Furthermore, statistical analysis in Fig. 6(a) showed that the probability of occurrence for the transient ML states in Fig. 5 was 25%, defined by the event number of transient states normalized to the total one before the laser entered a stable ML regime. Comparatively, the probability for the case in Fig. 3 was about 10%. The results indicated that our laser tended to produce stably separated multiple pulses (like those in Fig. 5 or HML pulses in Ref. [20]). Also, when the pump power was further decreased by ∼10%, nearly to the threshold of fundamental ML, only Q-switched bursts [each lasting less than 5 µs, as depicted in Fig. 6(b)] could be observed in the build-up stage. Such Q-switched lasing dynamics were similar to those in Ref. [9]. We believed that for our fiber laser, the excess pump power resulted in the transient and unstable ML states before the laser reached a point where intra-cavity energy, dispersion, and nonlinearity were balanced properly, and, consequently, a steady ML state could be achieved.

Figure 6.(a) Probability of occurrence for two typical transient ML states observed with different pump powers, which correspond to the results presented in Figs. 3 and 5. (b) The time-domain trace recorded in the onset of the fiber laser with reduced pump power.

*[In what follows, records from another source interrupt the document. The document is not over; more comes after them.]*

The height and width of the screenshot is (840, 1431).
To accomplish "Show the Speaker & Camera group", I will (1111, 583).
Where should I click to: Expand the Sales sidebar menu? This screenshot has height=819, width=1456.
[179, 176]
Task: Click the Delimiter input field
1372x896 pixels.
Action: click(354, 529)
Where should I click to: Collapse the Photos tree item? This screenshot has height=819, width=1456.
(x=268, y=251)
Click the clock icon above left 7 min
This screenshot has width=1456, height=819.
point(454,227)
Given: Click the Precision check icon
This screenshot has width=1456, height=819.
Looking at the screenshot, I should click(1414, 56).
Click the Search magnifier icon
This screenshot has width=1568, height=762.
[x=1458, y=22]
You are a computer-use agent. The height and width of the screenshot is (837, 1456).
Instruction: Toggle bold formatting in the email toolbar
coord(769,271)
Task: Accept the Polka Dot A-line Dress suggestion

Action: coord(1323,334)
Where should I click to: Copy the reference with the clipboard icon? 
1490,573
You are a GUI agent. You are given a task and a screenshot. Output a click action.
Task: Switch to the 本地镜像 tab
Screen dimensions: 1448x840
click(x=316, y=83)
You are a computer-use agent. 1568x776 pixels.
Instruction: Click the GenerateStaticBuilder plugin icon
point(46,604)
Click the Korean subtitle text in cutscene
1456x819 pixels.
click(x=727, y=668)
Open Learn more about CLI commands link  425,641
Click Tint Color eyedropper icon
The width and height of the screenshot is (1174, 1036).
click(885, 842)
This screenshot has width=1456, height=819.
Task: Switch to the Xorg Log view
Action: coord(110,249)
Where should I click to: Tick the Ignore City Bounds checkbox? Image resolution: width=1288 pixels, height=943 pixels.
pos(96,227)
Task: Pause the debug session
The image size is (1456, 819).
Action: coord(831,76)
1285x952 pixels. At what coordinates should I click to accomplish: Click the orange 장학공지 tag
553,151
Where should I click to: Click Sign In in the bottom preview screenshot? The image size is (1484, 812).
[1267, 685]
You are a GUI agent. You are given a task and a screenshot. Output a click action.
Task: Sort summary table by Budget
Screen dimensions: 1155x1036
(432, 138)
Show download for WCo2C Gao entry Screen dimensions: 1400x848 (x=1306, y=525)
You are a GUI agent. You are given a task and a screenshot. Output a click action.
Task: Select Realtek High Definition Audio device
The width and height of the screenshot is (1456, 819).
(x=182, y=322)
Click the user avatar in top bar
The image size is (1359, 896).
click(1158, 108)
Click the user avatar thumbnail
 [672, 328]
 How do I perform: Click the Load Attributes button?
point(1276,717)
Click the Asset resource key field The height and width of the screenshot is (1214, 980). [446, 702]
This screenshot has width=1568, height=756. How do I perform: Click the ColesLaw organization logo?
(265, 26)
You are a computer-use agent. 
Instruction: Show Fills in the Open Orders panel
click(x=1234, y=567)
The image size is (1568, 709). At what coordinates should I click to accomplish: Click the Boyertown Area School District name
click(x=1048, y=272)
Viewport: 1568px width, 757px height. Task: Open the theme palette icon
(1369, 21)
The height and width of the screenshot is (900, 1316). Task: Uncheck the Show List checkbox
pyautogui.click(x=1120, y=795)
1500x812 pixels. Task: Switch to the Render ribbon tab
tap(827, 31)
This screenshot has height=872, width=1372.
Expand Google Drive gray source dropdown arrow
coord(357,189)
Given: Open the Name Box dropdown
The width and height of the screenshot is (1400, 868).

Our experimental observations showed that an unusual transient regime occurred before the build-up of a stable ML state in a fiber laser. The unambiguous presence of various transient ML states in this regime was revealed for the first time, to the best of our knowledge, which may enrich the existing dynamics during the development of the mode-locked pulses. Also, these behaviors might stimulate further theoretical analysis and numerical simulations to investigate the underlying mechanisms.
4. Conclusion
In conclusion, we observed a string of ML states with short life time varying from a few to nearly a hundred µs. Various lasing dynamics, including multi-pulse formation, interaction, and decaying evolution, were found in these transient states, all of which happened before a fiber laser reached a steady ML state. Furthermore, we found that redundant pump power or excess intra-cavity energy might be responsible for the emergence of these short-lived pulsing states. We believe these findings could be valuable for further studies of transient behaviors of mode-locked fiber lasers.